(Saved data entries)

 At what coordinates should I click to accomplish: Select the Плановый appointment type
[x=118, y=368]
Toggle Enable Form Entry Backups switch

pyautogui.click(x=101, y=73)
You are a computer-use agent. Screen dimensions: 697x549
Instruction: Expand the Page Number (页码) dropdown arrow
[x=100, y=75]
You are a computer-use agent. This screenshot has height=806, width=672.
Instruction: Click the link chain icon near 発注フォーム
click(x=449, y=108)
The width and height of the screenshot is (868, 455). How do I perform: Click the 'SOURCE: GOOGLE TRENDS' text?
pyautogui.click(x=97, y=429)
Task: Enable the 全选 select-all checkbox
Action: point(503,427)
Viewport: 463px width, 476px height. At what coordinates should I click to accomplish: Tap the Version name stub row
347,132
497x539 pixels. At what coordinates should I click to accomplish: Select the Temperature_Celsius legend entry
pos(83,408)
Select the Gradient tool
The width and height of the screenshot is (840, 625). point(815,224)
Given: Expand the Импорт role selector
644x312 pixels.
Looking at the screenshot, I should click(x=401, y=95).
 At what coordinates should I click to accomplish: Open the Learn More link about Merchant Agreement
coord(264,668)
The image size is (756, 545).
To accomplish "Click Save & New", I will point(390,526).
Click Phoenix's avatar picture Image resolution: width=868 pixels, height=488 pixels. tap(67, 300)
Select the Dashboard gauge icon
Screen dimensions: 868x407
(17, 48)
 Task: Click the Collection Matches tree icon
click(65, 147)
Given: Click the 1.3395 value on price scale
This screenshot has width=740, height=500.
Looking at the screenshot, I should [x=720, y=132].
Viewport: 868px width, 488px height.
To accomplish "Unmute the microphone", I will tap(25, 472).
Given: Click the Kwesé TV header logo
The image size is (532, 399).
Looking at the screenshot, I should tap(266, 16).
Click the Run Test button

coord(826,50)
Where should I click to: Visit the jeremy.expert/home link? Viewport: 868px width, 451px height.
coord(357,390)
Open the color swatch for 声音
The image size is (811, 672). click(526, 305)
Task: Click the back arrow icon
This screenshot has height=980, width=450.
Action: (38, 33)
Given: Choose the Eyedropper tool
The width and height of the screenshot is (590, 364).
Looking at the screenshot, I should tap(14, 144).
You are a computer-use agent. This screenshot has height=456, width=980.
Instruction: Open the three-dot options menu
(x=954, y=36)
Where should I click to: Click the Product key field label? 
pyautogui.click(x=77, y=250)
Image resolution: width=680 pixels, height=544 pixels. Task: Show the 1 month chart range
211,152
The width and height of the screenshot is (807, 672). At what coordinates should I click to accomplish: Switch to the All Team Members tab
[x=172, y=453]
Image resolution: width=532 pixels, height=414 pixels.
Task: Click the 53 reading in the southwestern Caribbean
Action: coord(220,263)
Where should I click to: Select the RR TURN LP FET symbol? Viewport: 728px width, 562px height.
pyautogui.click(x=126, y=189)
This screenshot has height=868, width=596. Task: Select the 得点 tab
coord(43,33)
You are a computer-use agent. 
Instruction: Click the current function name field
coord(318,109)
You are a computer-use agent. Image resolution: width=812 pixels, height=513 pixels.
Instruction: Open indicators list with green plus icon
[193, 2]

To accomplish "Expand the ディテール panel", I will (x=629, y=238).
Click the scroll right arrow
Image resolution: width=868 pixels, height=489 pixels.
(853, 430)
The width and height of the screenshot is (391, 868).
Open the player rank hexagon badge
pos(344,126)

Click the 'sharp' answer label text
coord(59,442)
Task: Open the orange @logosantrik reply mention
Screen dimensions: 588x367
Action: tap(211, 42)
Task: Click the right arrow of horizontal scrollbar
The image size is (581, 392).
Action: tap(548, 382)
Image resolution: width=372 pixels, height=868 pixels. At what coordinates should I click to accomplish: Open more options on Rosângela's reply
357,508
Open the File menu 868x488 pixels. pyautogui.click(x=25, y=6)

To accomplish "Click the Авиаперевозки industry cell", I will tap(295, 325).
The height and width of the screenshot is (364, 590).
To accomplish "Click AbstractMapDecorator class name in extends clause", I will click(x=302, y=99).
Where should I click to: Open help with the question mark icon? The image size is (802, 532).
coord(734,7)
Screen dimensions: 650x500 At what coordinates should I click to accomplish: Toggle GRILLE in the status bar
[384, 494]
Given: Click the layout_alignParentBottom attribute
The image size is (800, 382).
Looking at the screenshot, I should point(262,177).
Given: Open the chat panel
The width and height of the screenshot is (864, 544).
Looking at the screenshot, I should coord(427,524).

> _What the task asks_
Where the word "computer" occurs in a line of the records, copy that line.

> _Answer for this exercise_
You are a computer-use agent. Screen dimensions: 697x549
You are a computer-use agent. This screenshot has height=806, width=672.
You are a computer-use agent. This screenshot has height=456, width=980.
You are a computer-use agent. 
You are a computer-use agent. Image resolution: width=812 pixels, height=513 pixels.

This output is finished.